Confidence thresholds

This release sees some helpful additions:

• 95% confidence intervals for each of the variants and the cMAF (combined minor allele frequency), as well as the confidence threshold for each amplicon. The confidence threshold is the median value for the high end of the 95% confidence interval of the variants of an amplicon, which is basically the background level. If the low end of the 95% confidence interval for a variant is above this confidence threshold, we can be fairly certain that the variant is real. There are probably many real variants below that threshold as well, but this is a conservative filter to get a high-confident set of variants.
• Added feature to count up the bases before and after merging reads with PrimerID, so we can compute the overall background noise reduction
• Now combine_linkage_values.pl actually does merge files!
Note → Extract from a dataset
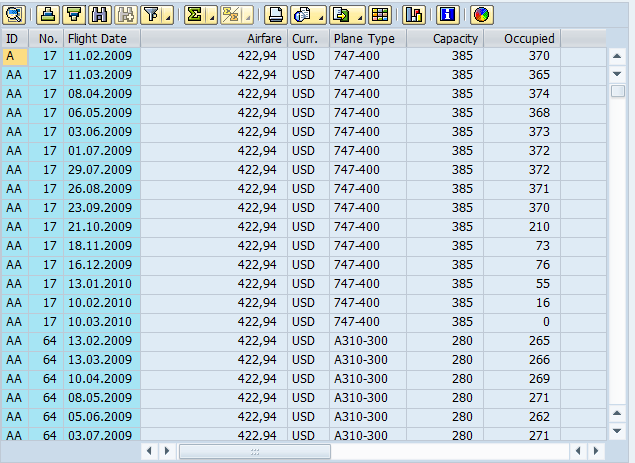Click the Plane Type column header
Image resolution: width=635 pixels, height=463 pixels.
pyautogui.click(x=367, y=38)
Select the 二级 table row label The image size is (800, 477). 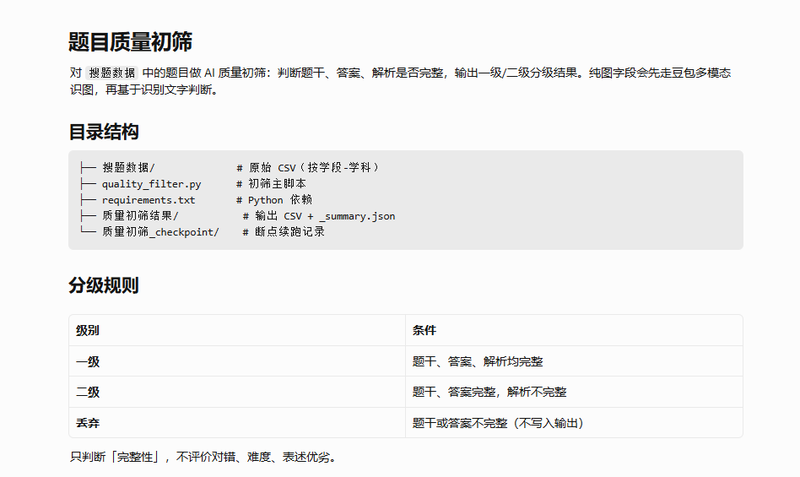[88, 392]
The merge_replicates sub was just a shell before. It computes a combined p-value using Fishers method.
• Updated compare_variant_frequency script to work with the new output format for convert_reads script. Added additional columns to show whether the variant in a comparison pass the confidence threshold for the amplicon, and the log2 ratio of change in cMAF between the two samples being compared. I changed the filter for this script from just using adjusted p-value < 0.05 by adding filter for absolute log2Ratio_cMAF > 1, and requiring that at least one of the variants in the comparison is above the confidence threshold.

And a few bug fixes:

• Modified calculate_linkage script to compute the p-value outside of the Parallel loop. Much faster and no more Statistics::R errors for jobs with lots (e.g., 500+) comparisons.
• Modified merge_tally script to not print extremely low coverage variants (usually beyond the reference).